→ **Work instruction**:
Down to the last line, output the records below exactly.

(Stored data entries)
-*-
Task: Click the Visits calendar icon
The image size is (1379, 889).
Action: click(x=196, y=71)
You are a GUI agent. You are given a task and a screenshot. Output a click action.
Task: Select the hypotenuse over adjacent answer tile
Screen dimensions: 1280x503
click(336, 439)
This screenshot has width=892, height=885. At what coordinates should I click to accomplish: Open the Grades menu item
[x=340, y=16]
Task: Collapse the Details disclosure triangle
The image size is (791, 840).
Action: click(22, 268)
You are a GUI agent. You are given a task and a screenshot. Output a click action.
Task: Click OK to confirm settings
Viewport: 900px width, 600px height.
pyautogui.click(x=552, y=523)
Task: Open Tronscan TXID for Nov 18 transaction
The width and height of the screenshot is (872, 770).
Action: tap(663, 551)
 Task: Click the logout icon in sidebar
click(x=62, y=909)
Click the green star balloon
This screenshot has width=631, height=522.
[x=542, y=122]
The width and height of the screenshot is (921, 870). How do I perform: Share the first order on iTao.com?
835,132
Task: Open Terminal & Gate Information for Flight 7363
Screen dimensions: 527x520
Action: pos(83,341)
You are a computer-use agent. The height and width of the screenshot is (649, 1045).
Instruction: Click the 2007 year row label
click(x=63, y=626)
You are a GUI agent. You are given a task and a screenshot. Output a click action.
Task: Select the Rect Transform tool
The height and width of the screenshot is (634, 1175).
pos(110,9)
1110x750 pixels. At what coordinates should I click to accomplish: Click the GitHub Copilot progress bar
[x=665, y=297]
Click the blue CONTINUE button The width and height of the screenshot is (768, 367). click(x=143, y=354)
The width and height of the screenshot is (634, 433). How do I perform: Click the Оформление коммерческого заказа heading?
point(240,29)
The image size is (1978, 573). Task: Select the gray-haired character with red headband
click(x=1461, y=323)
-*-
→ **Answer box**:
Task: Click the Visits calendar icon
The image size is (1379, 889).
Action: click(x=196, y=71)
You are a GUI agent. You are given a task and a screenshot. Output a click action.
Task: Select the hypotenuse over adjacent answer tile
Screen dimensions: 1280x503
click(336, 439)
This screenshot has width=892, height=885. At what coordinates should I click to accomplish: Open the Grades menu item
[x=340, y=16]
Task: Collapse the Details disclosure triangle
The image size is (791, 840).
Action: click(22, 268)
You are a GUI agent. You are given a task and a screenshot. Output a click action.
Task: Click OK to confirm settings
Viewport: 900px width, 600px height.
pyautogui.click(x=552, y=523)
Task: Open Tronscan TXID for Nov 18 transaction
The width and height of the screenshot is (872, 770).
Action: tap(663, 551)
 Task: Click the logout icon in sidebar
click(x=62, y=909)
Click the green star balloon
This screenshot has width=631, height=522.
[x=542, y=122]
The width and height of the screenshot is (921, 870). How do I perform: Share the first order on iTao.com?
835,132
Task: Open Terminal & Gate Information for Flight 7363
Screen dimensions: 527x520
Action: pos(83,341)
You are a computer-use agent. The height and width of the screenshot is (649, 1045).
Instruction: Click the 2007 year row label
click(x=63, y=626)
You are a GUI agent. You are given a task and a screenshot. Output a click action.
Task: Select the Rect Transform tool
The height and width of the screenshot is (634, 1175).
pos(110,9)
1110x750 pixels. At what coordinates should I click to accomplish: Click the GitHub Copilot progress bar
[x=665, y=297]
Click the blue CONTINUE button The width and height of the screenshot is (768, 367). click(x=143, y=354)
The width and height of the screenshot is (634, 433). How do I perform: Click the Оформление коммерческого заказа heading?
point(240,29)
The image size is (1978, 573). Task: Select the gray-haired character with red headband
click(x=1461, y=323)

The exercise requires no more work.